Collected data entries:
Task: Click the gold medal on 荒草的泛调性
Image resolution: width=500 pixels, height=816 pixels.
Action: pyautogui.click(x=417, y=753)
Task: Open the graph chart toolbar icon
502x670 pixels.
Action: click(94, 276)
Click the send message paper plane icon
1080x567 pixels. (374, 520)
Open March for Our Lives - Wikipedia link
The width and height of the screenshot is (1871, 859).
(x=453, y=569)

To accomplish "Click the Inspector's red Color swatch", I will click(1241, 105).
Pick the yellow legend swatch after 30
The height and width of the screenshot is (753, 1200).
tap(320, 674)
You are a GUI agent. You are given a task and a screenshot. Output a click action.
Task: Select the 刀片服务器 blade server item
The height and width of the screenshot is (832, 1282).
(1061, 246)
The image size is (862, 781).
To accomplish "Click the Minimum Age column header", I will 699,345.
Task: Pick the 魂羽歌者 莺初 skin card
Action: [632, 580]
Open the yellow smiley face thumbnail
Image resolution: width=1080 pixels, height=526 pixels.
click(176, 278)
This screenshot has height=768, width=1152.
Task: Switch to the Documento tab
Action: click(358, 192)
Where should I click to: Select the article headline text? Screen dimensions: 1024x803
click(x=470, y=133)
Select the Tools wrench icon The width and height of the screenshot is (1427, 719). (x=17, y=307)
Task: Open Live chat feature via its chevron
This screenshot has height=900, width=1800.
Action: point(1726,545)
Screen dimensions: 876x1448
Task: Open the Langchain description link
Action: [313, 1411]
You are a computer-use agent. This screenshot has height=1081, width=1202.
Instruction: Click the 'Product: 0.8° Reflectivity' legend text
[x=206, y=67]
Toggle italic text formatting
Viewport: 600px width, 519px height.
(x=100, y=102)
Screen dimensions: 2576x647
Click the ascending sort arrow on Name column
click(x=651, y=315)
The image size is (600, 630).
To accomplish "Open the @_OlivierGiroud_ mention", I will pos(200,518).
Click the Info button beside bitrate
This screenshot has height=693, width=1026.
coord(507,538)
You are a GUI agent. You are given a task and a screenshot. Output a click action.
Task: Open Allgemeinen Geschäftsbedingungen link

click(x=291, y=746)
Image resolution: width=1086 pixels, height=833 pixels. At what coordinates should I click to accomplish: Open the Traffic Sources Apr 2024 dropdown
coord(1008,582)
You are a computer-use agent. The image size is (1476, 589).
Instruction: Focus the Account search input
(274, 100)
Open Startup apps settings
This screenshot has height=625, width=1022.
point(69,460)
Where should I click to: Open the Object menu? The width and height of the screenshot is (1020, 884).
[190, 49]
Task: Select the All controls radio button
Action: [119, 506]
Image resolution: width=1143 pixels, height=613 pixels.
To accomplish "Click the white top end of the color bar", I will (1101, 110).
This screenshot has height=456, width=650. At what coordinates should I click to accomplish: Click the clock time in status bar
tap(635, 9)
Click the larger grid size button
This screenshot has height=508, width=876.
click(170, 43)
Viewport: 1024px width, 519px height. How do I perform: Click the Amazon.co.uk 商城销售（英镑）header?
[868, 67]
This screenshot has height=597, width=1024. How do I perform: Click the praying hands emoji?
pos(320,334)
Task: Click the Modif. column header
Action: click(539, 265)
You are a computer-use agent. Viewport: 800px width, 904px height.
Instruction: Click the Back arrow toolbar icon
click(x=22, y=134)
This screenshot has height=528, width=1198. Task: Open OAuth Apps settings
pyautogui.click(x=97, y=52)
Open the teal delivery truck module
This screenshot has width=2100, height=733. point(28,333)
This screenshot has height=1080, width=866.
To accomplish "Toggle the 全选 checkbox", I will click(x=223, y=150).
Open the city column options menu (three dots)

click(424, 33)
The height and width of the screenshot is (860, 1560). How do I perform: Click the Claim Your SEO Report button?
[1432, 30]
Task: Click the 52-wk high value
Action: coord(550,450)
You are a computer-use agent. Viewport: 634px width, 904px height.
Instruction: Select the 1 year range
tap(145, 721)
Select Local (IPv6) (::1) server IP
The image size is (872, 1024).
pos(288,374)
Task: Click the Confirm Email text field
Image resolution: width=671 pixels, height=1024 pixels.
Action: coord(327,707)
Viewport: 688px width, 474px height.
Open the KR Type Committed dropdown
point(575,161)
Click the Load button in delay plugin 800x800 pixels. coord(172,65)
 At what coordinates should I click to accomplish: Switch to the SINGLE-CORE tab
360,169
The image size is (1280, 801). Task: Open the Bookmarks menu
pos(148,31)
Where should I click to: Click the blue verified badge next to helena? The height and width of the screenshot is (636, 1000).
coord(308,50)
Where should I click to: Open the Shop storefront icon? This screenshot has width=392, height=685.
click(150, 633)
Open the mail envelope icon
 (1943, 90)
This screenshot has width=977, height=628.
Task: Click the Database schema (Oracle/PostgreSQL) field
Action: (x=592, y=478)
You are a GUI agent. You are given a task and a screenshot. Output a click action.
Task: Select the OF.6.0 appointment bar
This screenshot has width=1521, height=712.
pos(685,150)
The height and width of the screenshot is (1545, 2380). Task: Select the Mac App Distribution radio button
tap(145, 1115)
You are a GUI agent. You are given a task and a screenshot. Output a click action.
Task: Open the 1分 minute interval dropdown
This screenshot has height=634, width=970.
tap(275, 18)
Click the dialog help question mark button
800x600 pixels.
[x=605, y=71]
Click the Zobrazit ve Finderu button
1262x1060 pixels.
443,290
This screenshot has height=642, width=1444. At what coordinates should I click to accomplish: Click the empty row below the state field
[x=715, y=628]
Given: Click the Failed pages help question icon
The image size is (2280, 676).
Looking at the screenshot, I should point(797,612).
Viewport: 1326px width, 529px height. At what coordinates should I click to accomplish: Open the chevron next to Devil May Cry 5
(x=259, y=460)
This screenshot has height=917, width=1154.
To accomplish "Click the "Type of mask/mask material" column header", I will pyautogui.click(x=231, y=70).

** EXERCISE PROMPT **
Print every record above. Keep each one exactly as it is.

** TASK SOLUTION **
Task: Click the gold medal on 荒草的泛调性
Image resolution: width=500 pixels, height=816 pixels.
Action: pyautogui.click(x=417, y=753)
Task: Open the graph chart toolbar icon
502x670 pixels.
Action: click(94, 276)
Click the send message paper plane icon
1080x567 pixels. (374, 520)
Open March for Our Lives - Wikipedia link
The width and height of the screenshot is (1871, 859).
(x=453, y=569)

To accomplish "Click the Inspector's red Color swatch", I will click(1241, 105).
Pick the yellow legend swatch after 30
The height and width of the screenshot is (753, 1200).
tap(320, 674)
You are a GUI agent. You are given a task and a screenshot. Output a click action.
Task: Select the 刀片服务器 blade server item
The height and width of the screenshot is (832, 1282).
(1061, 246)
The image size is (862, 781).
To accomplish "Click the Minimum Age column header", I will 699,345.
Task: Pick the 魂羽歌者 莺初 skin card
Action: [632, 580]
Open the yellow smiley face thumbnail
Image resolution: width=1080 pixels, height=526 pixels.
click(176, 278)
This screenshot has height=768, width=1152.
Task: Switch to the Documento tab
Action: click(358, 192)
Where should I click to: Select the article headline text? Screen dimensions: 1024x803
click(x=470, y=133)
Select the Tools wrench icon The width and height of the screenshot is (1427, 719). (x=17, y=307)
Task: Open Live chat feature via its chevron
This screenshot has height=900, width=1800.
Action: point(1726,545)
Screen dimensions: 876x1448
Task: Open the Langchain description link
Action: [313, 1411]
You are a computer-use agent. This screenshot has height=1081, width=1202.
Instruction: Click the 'Product: 0.8° Reflectivity' legend text
[x=206, y=67]
Toggle italic text formatting
Viewport: 600px width, 519px height.
(x=100, y=102)
Screen dimensions: 2576x647
Click the ascending sort arrow on Name column
click(x=651, y=315)
The image size is (600, 630).
To accomplish "Open the @_OlivierGiroud_ mention", I will pos(200,518).
Click the Info button beside bitrate
This screenshot has height=693, width=1026.
coord(507,538)
You are a GUI agent. You are given a task and a screenshot. Output a click action.
Task: Open Allgemeinen Geschäftsbedingungen link

click(x=291, y=746)
Image resolution: width=1086 pixels, height=833 pixels. At what coordinates should I click to accomplish: Open the Traffic Sources Apr 2024 dropdown
coord(1008,582)
You are a computer-use agent. The image size is (1476, 589).
Instruction: Focus the Account search input
(274, 100)
Open Startup apps settings
This screenshot has height=625, width=1022.
point(69,460)
Where should I click to: Open the Object menu? The width and height of the screenshot is (1020, 884).
[190, 49]
Task: Select the All controls radio button
Action: [119, 506]
Image resolution: width=1143 pixels, height=613 pixels.
To accomplish "Click the white top end of the color bar", I will (1101, 110).
This screenshot has height=456, width=650. At what coordinates should I click to accomplish: Click the clock time in status bar
tap(635, 9)
Click the larger grid size button
This screenshot has height=508, width=876.
click(170, 43)
Viewport: 1024px width, 519px height. How do I perform: Click the Amazon.co.uk 商城销售（英镑）header?
[868, 67]
This screenshot has height=597, width=1024. How do I perform: Click the praying hands emoji?
pos(320,334)
Task: Click the Modif. column header
Action: click(539, 265)
You are a computer-use agent. Viewport: 800px width, 904px height.
Instruction: Click the Back arrow toolbar icon
click(x=22, y=134)
This screenshot has height=528, width=1198. Task: Open OAuth Apps settings
pyautogui.click(x=97, y=52)
Open the teal delivery truck module
This screenshot has width=2100, height=733. point(28,333)
This screenshot has height=1080, width=866.
To accomplish "Toggle the 全选 checkbox", I will click(x=223, y=150).
Open the city column options menu (three dots)

click(424, 33)
The height and width of the screenshot is (860, 1560). How do I perform: Click the Claim Your SEO Report button?
[1432, 30]
Task: Click the 52-wk high value
Action: coord(550,450)
You are a computer-use agent. Viewport: 634px width, 904px height.
Instruction: Select the 1 year range
tap(145, 721)
Select Local (IPv6) (::1) server IP
The image size is (872, 1024).
pos(288,374)
Task: Click the Confirm Email text field
Image resolution: width=671 pixels, height=1024 pixels.
Action: coord(327,707)
Viewport: 688px width, 474px height.
Open the KR Type Committed dropdown
point(575,161)
Click the Load button in delay plugin 800x800 pixels. coord(172,65)
 At what coordinates should I click to accomplish: Switch to the SINGLE-CORE tab
360,169
The image size is (1280, 801). Task: Open the Bookmarks menu
pos(148,31)
Where should I click to: Click the blue verified badge next to helena? The height and width of the screenshot is (636, 1000).
coord(308,50)
Where should I click to: Open the Shop storefront icon? This screenshot has width=392, height=685.
click(150, 633)
Open the mail envelope icon
 (1943, 90)
This screenshot has width=977, height=628.
Task: Click the Database schema (Oracle/PostgreSQL) field
Action: (x=592, y=478)
You are a GUI agent. You are given a task and a screenshot. Output a click action.
Task: Select the OF.6.0 appointment bar
This screenshot has width=1521, height=712.
pos(685,150)
The height and width of the screenshot is (1545, 2380). Task: Select the Mac App Distribution radio button
tap(145, 1115)
You are a GUI agent. You are given a task and a screenshot. Output a click action.
Task: Open the 1分 minute interval dropdown
This screenshot has height=634, width=970.
tap(275, 18)
Click the dialog help question mark button
800x600 pixels.
[x=605, y=71]
Click the Zobrazit ve Finderu button
1262x1060 pixels.
443,290
This screenshot has height=642, width=1444. At what coordinates should I click to accomplish: Click the empty row below the state field
[x=715, y=628]
Given: Click the Failed pages help question icon
The image size is (2280, 676).
Looking at the screenshot, I should point(797,612).
Viewport: 1326px width, 529px height. At what coordinates should I click to accomplish: Open the chevron next to Devil May Cry 5
(x=259, y=460)
This screenshot has height=917, width=1154.
To accomplish "Click the "Type of mask/mask material" column header", I will pyautogui.click(x=231, y=70).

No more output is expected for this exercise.